HOW TO COMPLETE THIS TASK: Show each line of the data below that has the string "orange" in it.

(Dataset entries)
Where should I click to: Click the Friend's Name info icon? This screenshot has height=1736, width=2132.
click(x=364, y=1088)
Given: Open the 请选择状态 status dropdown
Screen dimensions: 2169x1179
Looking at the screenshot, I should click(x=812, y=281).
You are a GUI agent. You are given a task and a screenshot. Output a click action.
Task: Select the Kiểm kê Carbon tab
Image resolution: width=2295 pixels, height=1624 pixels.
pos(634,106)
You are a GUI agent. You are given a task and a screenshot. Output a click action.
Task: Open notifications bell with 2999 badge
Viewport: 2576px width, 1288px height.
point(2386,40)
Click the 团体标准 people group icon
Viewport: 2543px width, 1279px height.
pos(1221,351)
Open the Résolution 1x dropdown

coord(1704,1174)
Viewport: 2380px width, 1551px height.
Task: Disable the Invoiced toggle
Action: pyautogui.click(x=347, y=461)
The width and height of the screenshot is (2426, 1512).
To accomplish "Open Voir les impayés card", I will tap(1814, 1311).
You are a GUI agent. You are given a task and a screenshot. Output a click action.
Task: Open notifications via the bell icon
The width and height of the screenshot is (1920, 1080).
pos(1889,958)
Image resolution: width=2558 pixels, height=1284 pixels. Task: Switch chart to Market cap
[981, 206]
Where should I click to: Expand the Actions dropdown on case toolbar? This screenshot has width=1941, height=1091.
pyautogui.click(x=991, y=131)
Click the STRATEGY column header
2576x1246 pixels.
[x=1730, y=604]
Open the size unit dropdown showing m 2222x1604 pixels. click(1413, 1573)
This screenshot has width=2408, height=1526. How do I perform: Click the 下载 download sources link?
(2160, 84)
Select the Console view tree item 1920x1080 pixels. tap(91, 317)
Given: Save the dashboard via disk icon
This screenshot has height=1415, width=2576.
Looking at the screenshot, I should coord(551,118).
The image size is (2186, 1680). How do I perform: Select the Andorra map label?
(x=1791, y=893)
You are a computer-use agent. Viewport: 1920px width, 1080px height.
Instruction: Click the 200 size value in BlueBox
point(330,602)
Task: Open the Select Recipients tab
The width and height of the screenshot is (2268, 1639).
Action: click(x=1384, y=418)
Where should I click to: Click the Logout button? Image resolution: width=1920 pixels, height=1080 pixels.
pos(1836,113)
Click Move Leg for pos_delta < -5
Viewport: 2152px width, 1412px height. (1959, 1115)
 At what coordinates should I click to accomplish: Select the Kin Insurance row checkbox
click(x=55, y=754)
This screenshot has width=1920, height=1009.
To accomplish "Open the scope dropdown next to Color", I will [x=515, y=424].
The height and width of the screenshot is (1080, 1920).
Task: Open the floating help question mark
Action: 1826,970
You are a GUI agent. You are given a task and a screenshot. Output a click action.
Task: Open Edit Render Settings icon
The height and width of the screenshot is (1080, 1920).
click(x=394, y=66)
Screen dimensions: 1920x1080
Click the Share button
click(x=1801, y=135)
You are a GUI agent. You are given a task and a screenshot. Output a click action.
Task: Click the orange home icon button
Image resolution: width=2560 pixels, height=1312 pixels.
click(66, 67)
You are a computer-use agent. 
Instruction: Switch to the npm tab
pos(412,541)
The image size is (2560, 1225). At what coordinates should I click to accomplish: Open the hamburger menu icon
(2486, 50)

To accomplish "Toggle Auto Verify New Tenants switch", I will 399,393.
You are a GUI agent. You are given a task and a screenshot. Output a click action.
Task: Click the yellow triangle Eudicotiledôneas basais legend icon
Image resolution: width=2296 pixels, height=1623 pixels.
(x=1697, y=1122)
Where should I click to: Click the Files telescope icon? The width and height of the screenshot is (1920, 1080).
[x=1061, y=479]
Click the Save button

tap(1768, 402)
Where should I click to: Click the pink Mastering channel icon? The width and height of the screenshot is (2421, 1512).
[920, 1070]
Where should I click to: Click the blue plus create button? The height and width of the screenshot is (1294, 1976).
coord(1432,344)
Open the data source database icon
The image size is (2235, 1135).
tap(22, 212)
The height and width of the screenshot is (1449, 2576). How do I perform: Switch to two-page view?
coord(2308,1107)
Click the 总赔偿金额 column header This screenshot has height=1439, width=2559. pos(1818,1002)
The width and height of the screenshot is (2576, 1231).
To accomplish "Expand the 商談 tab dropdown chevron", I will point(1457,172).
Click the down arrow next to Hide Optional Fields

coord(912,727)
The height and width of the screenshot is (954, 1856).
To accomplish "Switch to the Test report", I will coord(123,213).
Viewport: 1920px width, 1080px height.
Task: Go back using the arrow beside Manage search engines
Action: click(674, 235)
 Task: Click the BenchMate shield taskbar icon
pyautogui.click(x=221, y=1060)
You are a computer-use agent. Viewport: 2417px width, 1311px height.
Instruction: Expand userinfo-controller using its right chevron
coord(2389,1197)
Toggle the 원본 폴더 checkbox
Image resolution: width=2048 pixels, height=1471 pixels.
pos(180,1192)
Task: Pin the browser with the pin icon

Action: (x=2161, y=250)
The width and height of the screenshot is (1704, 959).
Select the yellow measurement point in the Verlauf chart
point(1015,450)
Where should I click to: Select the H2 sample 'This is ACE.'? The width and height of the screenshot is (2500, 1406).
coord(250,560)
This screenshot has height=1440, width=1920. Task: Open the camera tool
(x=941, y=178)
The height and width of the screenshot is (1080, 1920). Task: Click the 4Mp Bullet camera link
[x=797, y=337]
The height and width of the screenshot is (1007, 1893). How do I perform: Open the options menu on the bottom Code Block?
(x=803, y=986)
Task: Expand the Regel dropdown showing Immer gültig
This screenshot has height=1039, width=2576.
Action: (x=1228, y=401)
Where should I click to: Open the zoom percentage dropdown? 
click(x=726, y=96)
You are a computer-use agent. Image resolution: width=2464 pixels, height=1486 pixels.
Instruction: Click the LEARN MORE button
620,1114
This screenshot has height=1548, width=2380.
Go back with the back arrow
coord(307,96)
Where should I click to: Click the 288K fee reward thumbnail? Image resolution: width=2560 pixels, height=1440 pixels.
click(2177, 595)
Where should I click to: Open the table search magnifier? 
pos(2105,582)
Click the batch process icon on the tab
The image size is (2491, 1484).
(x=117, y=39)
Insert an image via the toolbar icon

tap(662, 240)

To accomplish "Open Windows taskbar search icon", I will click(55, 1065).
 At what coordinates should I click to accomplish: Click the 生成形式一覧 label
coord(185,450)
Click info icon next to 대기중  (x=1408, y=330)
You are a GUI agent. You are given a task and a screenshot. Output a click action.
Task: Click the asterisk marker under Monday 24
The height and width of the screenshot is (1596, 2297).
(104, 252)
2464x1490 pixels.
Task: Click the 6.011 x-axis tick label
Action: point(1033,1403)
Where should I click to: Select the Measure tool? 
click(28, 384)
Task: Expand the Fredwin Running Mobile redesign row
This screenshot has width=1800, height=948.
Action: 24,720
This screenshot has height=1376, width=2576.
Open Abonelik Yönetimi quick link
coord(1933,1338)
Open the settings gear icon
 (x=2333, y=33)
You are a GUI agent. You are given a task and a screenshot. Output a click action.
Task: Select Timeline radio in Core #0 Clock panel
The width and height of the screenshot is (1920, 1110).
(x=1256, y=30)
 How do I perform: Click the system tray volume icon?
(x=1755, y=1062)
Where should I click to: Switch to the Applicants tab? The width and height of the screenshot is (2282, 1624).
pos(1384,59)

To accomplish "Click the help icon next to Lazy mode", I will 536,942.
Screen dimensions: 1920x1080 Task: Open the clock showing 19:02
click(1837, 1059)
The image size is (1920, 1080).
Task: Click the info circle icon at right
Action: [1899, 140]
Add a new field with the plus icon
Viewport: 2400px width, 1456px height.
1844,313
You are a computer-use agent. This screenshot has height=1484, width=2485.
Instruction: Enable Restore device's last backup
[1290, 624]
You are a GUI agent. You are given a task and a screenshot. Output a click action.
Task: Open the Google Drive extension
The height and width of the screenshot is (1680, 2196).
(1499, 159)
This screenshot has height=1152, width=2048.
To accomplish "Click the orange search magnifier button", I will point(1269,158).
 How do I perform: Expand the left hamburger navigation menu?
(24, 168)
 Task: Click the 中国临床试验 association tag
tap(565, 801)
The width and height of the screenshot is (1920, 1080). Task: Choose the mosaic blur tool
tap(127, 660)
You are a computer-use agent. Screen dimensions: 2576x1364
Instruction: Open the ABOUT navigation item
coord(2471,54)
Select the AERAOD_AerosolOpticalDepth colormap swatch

TASK ANSWER:
Task: Click the orange home icon button
To accomplish "Click the orange search magnifier button", I will point(1269,158).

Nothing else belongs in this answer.